Analyse
L’action Best Buy… un bon achat ? il y a 2 ans - mercredi 14 octobre 2015

Faut-il acheter l’action de la chaîne américaine de vente d’appareils électroniques ?

Non. Au cours actuel, et sur la base d’estimations prudentes, l’action affiche certes une légère décote, mais pas assez pour justifier un achat.
Les investisseurs qui la possèdent déjà peuvent néanmoins la conserver.

 

Rebond du cours

L’action Best Buy a fortement progressé ces derniers mois (de 29 à 38,50 USD), avant de reculer légèrement.
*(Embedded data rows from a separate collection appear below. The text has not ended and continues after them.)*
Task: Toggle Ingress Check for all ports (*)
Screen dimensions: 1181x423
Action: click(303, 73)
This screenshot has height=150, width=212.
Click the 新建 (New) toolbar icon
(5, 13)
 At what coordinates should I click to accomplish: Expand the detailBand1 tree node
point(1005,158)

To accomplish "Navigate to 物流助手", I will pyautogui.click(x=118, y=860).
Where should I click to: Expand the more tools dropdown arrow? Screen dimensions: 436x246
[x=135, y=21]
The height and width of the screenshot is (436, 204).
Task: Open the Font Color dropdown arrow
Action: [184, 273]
Cette hausse s’explique par la publication de résultats trimestriels excellents et tranchant ainsi avec le passé (car depuis 2010, le bénéfice par action a reculé en moyenne de 4 à 5 % chaque année et le chiffre d’affaires n’a gagné que ±3 % par an).

 

Pareille évolution s’observe souvent dans le chef d’entreprises dont le levier de croissance faiblit systématiquement. Pour continuer à grandir, elles doivent pouvoir s’adapter en permanence, ce qui peut se faire au détriment de la rentabilité.

 

Concurrence féroce

Le secteur de l’électronique souffre depuis plusieurs années de la concurrence de Wal-Mart (chaîne de magasins) ou Amazon (boutique en ligne). L’avantage longtemps détenu par Best Buy (faibles prix de vente grâce à d’importants volumes) s’est progressivement étiolé et le groupe doit encore fournir un effort supplémentaire sur les prix, ce qui se traduit par une érosion de la marge nette (moins de 2 % après 2010 contre 3,5 % au milieu des années 2000). De plus, d’année en année, il y a de moins en moins de réelles nouveautés sur le marché de l’électronique, ce qui augmente la pression sur les prix. D’un autre côté, Best Buy est parvenu année après année à augmenter son dividende (rendement brut de 2,6 % pour 2015).

 

Réaction

Best Buy n’est pas resté les bras croisés. La chaîne cherche en permanence à augmenter la satisfaction de ses clients (nouveaux services …), à améliorer la gestion de ses magasins, à réduire les coûts et à élargir sa gamme de produits pour pouvoir justifier des prix plus élevés. Ces mesures devraient contribuer à porter la marge nette à 2,8 % au cours des 4 à 5 prochaines années. Mais le potentiel du groupe restera selon nous limité.